**INSTRUCTIONS TO FOLLOW:** Among the lines below, take the one holding "Master of Science", the one holding "[Search] (976, 85)", and all lines between them. Set them down exactly.

——

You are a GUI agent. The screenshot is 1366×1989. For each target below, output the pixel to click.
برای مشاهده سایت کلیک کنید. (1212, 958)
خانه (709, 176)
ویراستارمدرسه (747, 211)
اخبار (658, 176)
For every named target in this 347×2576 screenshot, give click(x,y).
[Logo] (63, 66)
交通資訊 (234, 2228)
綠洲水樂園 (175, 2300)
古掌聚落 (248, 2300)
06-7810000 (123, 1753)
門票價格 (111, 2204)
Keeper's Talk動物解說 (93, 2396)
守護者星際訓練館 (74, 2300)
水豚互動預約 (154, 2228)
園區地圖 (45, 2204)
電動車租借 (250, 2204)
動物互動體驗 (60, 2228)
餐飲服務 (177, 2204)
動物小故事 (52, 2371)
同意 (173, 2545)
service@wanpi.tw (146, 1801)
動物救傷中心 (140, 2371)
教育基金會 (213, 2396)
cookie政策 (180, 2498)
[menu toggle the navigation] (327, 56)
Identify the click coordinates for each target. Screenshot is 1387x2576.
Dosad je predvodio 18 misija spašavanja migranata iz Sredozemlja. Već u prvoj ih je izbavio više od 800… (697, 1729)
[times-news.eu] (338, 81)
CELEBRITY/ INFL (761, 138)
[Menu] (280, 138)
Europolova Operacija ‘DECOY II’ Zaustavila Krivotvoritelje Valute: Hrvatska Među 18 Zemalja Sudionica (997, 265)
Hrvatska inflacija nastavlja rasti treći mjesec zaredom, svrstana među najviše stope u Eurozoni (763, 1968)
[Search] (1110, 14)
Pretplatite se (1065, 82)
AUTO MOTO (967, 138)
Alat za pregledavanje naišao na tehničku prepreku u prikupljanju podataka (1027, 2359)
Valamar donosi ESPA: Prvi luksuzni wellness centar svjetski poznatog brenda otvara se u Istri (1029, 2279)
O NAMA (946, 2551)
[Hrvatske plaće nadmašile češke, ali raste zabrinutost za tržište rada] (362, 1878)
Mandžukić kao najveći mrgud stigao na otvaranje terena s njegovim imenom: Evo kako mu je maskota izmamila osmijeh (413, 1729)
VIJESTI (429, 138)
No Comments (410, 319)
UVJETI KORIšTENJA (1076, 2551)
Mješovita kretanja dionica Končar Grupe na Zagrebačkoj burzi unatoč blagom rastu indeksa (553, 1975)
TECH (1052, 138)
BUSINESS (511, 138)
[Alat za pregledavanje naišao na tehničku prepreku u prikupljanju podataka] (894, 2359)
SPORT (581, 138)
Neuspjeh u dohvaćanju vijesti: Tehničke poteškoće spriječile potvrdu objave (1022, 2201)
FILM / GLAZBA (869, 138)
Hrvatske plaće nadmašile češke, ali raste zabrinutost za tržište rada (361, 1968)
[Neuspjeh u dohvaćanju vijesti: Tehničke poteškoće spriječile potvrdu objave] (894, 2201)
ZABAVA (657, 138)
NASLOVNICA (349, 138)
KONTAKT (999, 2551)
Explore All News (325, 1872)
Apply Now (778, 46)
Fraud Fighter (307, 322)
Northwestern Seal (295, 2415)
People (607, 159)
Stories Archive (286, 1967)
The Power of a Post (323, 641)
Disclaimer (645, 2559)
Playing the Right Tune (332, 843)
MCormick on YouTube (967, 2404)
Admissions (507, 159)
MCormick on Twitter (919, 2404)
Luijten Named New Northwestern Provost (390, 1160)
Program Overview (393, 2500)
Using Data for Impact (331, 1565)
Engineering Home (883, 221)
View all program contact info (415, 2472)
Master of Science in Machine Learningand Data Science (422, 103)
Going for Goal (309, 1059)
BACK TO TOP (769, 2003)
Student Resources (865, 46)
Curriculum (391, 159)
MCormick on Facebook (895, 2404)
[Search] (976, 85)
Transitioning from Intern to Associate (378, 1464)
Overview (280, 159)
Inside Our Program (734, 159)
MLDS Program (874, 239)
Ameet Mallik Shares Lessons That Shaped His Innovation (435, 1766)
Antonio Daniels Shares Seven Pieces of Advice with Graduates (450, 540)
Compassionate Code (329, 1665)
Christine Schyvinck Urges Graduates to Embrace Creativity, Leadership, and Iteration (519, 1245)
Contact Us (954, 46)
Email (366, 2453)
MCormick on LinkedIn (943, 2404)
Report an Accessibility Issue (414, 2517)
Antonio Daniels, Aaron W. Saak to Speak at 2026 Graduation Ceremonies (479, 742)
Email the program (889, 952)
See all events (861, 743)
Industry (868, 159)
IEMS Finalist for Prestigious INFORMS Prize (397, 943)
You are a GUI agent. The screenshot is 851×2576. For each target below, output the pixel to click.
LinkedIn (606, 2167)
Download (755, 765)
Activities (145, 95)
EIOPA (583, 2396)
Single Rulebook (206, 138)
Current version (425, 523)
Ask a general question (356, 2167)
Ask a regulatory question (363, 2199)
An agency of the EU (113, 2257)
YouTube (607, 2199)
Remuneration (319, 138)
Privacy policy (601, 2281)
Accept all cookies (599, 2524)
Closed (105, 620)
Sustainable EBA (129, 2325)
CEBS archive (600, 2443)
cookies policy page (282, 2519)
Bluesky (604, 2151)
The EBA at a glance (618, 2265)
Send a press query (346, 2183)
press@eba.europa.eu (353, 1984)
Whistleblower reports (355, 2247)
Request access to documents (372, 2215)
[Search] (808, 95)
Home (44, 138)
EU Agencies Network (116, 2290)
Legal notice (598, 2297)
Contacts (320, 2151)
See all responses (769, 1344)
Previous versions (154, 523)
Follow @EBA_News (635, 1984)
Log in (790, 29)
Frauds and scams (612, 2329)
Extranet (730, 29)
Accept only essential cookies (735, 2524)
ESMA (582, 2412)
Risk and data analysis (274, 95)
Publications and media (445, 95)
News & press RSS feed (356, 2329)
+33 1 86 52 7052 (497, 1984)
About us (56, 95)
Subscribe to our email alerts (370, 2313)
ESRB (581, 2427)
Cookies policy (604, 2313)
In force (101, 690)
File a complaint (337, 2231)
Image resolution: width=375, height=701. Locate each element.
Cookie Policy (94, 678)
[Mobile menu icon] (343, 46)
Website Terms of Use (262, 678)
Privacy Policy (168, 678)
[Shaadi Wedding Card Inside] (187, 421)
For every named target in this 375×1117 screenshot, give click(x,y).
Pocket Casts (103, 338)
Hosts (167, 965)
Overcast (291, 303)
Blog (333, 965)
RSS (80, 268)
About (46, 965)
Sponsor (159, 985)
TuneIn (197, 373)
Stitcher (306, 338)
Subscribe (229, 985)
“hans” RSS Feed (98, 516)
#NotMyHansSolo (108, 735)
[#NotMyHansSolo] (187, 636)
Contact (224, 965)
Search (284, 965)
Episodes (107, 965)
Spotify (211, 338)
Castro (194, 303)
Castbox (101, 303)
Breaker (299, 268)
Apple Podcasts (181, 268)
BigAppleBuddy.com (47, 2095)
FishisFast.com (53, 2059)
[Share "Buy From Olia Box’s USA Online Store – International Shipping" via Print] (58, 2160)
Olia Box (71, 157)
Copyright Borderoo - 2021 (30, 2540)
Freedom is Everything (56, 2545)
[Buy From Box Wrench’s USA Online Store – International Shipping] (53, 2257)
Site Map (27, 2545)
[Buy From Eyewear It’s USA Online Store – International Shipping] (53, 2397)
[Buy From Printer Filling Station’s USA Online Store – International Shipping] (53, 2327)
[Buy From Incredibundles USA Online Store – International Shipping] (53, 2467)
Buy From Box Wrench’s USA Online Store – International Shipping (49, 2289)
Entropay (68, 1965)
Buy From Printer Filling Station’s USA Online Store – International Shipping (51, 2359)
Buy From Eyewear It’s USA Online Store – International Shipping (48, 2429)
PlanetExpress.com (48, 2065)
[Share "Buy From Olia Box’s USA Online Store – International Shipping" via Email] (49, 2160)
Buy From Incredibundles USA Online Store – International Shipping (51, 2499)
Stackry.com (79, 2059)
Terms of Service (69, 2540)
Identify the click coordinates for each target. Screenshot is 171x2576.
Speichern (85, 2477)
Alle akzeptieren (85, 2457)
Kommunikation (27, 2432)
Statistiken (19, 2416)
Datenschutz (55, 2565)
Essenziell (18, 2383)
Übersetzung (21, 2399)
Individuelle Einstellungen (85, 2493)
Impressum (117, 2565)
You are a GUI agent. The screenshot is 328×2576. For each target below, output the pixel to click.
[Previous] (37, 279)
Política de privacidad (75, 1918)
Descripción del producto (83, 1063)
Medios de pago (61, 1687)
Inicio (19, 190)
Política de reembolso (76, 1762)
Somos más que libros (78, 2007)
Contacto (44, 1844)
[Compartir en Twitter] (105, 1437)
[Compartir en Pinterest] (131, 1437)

——

**ANSWER TO THE EXERCISE:**
Master of Science in Machine Learningand Data Science (422, 103)
Going for Goal (309, 1059)
BACK TO TOP (769, 2003)
Student Resources (865, 46)
Curriculum (391, 159)
MCormick on Facebook (895, 2404)
[Search] (976, 85)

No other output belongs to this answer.